Ich muß beides wissen, wann ich Gott gegen mich habe und wann ich ihn für mich habe. Paulus gibt mir über beides klaren Bericht. Wann hat der Mensch Gott gegen sich? Wann offenbart sich an ihm Gottes Zorn in seiner himmlischen Allgewalt, gegen die es keine Schutzwehr gibt? Er offenbart sich über jede Gottlosigkeit und Ungerechtigkeit. Jede Entehrung Gottes, die ihn mißachtet und ihm die dankbare Anbetung versagt, und jeder Bruch des Rechts, der dem Menschen versagt, was ihm gehört, bewirkt, daß Gott mir widersteht. Gottlosigkeit und Ungerechtigkeit stoßen mich beide in derselben Weise aus Gottes Gnade heraus. Ich verliere sie nicht nur, wenn ich Gott vergesse, sondern auch dann, wenn ich den Menschen entehre. Gottes Zorn schützt den Menschen gegen meine boshafte Gewalttätigkeit. Ich habe aber auch dann Gott gegen mich, wenn ich zwar den Menschen nichts Übles tue und mich gegen sie brav und ehrbar verhalte, aber Gott ausweiche und gottlos bleibe.
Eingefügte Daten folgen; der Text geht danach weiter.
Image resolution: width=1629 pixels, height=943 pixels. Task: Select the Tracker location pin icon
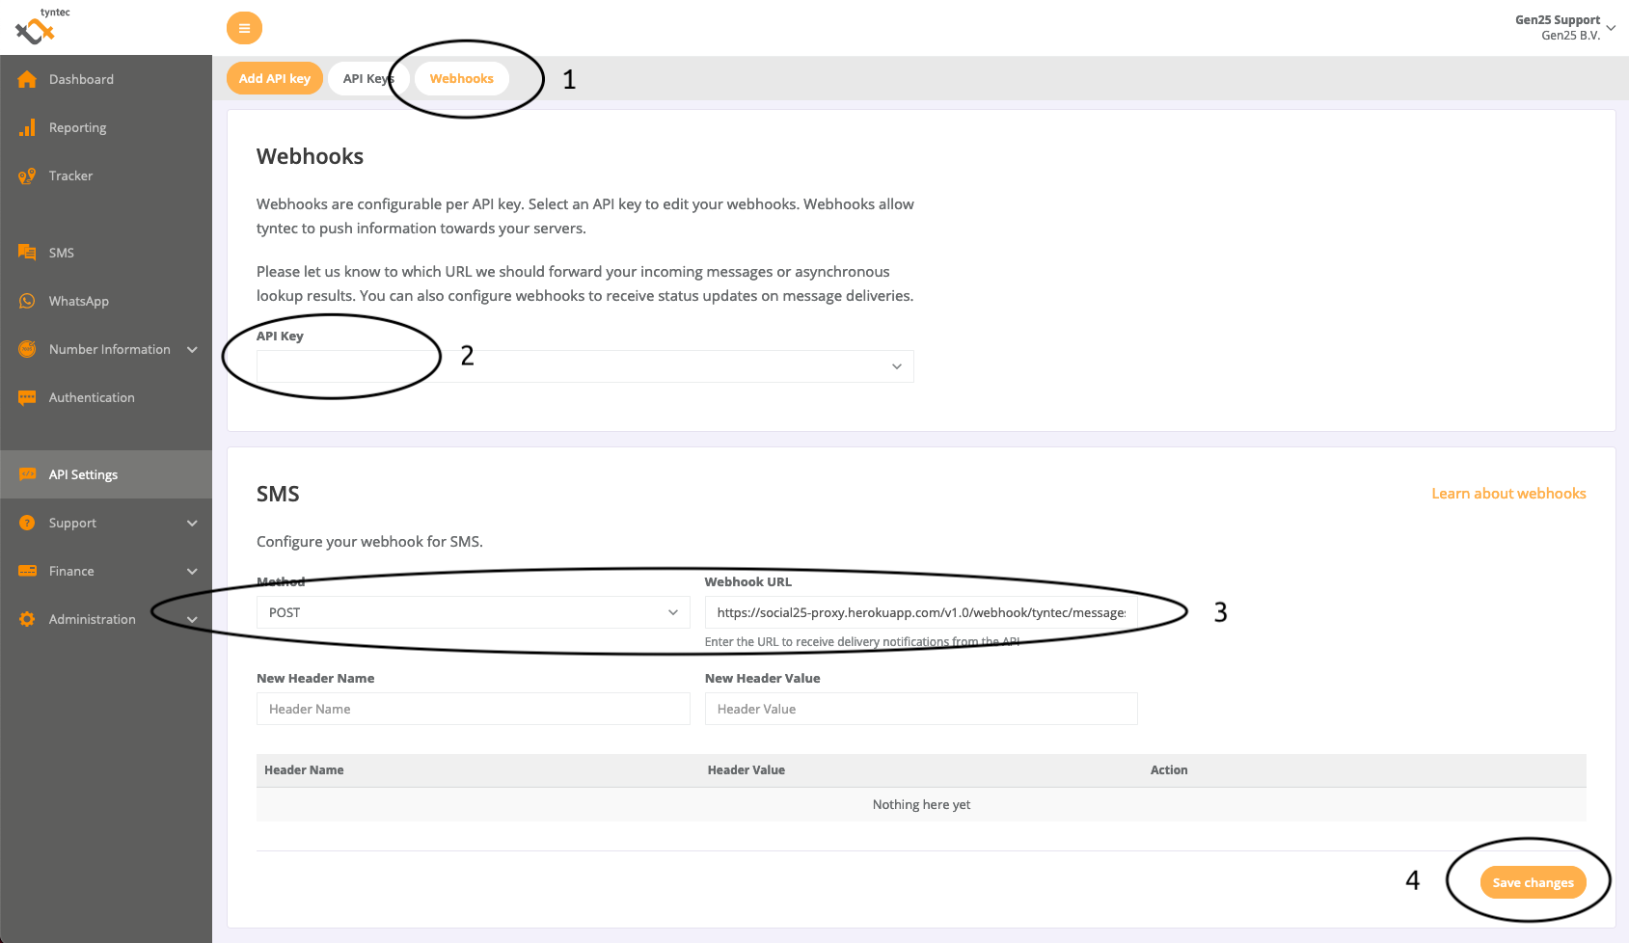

Gottlos leben heißt für sich selbst leben. Darum hat jeder Gott gegen sich, der nicht nach seinem Willen fragt, sondern nur an sich selber denkt, auch wenn er klug genug ist, um zu begreifen, daß er die anderen nicht verderben darf, da er so auch sich selber schädigte. Paulus lag es sehr daran, daß wir an der für alle gültigen Festigkeit des göttlichen Rechts nicht zweifeln. Er schärft uns ein, daß es keine Gottlosigkeit, worin sie auch bestehen mag, und keine Ungerechtigkeit, von welcher Art sie sei, gebe, bei der wir Gott auf unserer Seite haben. Ausflüchte, die meine Gottlosigkeit und Ungerechtigkeit entschuldigen, gelten hier nichts, und Hintertüren, durch die ich entwischen und ungestraft gottlos und ungerecht sein könnte, gibt es nicht. Also liegt in meinem Leben Grund genug, daß Gott mir widerstrebt, und jedes Recht, mich aufzulehnen, wenn Er mir entgegentritt, ist mir genommen. Die Wahrheit zwingt mich, ihn zu ehren, auch wenn er mit schwerem Schlag mich trifft. Es ist recht und billig, daß Gott sich jeder Gottlosigkeit und jeder Ungerechtigkeit widersetzt. Eben deshalb, weil es so ist und so sein muß, sagt Paulus, hat Gott seinen Sohn gesandt und deshalb lautet die Botschaft Jesu: glaube mir; dann bist du gerecht.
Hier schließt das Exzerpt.